The Ministry of Health “MOH” through the Iraq Drug Regulatory Authority “IDRA” controls marketing authorization, pricing oversight, pharmacovigilance, inspections, import permissions, and promotion rules. Quality and standards interact with Central Organization for Standardization and Quality Control “COSQC” (under the Ministry of Planning), while localization incentives are influenced by the Ministry of Industry & Minerals.
Regulatory essentials.
All medicines (including biologics/biosimilars), medical devices, and most OTC products require IDRA approval based on safety, efficacy, and quality with evidence of GMP (and GCP for trials where applicable). Marketing authorizations are typically time-limited (commonly 5 years) and renewable with updated data. Generics follow an abbreviated, bioequivalence-driven route; biologics and biosimilars require comparability packages. Promotion is tightly controlled (no DTC for medicines), with strict rules on HCP interactions. Cannabis-based products are not authorized; opioids are authorized for medical use under strict controls.

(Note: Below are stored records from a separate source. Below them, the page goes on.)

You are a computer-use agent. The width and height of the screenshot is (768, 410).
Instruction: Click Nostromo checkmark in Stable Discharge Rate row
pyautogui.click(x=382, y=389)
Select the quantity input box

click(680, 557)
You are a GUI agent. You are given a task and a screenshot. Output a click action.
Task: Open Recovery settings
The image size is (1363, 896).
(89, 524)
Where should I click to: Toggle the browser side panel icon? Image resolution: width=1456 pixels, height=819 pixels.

Pricing, reimbursement, and access
Pricing is supervised by MoH/IDRA to balance access and affordability. Reimbursement is predominantly public, supplemented by private insurance in the private sector. Public procurement and tendering are pivotal for volume; distribution runs through licensed importers, wholesalers, hospitals, and pharmacies subject to GDP requirements.
Liability and IP
Product, tort, contract, and in some contexts strict liability apply. Claims can extend to individuals where direct involvement or negligence exists. Patents/trademarks are available subject to standard criteria; there is no dedicated orphan-drug pathway and no bespoke biosimilar statute (general rules apply).
Localization & industrial policy
While authorization remains science-based, broader industrial policy encourages local manufacturing and employment via tariffs, tax incentives, and potential preferences in tenders provided MoH quality requirements are met. Companies should evaluate whether local fill-finish, packaging, or technology transfer can improve pricing and tender competitiveness.
Market dynamics
Demand is driven by population growth, chronic disease burden, and rebuilding of health infrastructure. The public system anchors baseline access; private providers expand choice in urban areas. Supply chains are import-reliant but increasingly open to local production. Key frictions include regulatory variability in practice, tender predictability, customs/logistics, and FX/cash-flow management.
Risk & compliance posture
Expect routine inspections, PV reporting obligations, and strict controls on controlled substances, inducements, and advertising. Penalties range from fines and recalls to license suspension/revocation. Robust SOPs for GMP/GDP, PV, promotion, and distributor oversight are essential.